#### [Task brief]
From the entries that follow, copy every line with the word "field".

#### [Data excerpts]
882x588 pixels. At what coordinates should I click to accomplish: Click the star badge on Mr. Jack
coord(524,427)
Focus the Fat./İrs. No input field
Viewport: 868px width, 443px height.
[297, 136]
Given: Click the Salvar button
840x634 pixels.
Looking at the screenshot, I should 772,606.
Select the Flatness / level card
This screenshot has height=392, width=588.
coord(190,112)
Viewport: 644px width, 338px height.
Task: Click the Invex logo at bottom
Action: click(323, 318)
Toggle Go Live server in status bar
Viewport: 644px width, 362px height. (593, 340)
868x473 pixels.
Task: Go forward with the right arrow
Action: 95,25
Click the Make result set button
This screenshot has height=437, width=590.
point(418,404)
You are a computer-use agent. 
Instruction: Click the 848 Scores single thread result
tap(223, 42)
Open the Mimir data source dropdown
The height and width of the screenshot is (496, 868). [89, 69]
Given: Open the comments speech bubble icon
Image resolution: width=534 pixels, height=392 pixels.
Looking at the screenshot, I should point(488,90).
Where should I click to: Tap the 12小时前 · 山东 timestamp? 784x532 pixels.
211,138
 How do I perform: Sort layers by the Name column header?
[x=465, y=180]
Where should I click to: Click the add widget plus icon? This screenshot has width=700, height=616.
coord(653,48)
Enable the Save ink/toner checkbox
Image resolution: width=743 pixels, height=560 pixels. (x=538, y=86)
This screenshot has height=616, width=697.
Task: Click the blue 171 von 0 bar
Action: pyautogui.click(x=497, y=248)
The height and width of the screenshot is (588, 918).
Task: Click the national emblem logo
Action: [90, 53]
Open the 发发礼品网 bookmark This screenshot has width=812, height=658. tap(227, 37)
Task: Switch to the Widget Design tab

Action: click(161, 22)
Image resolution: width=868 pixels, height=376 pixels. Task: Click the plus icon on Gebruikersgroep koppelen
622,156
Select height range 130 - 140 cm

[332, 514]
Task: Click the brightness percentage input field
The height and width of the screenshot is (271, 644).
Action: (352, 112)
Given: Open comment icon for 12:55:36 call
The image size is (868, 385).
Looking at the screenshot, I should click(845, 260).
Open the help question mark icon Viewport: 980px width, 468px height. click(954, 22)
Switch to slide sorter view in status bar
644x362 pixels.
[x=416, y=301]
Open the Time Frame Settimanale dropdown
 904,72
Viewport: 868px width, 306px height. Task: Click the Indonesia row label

#### [Answer]
Focus the Fat./İrs. No input field
Task: Click the brightness percentage input field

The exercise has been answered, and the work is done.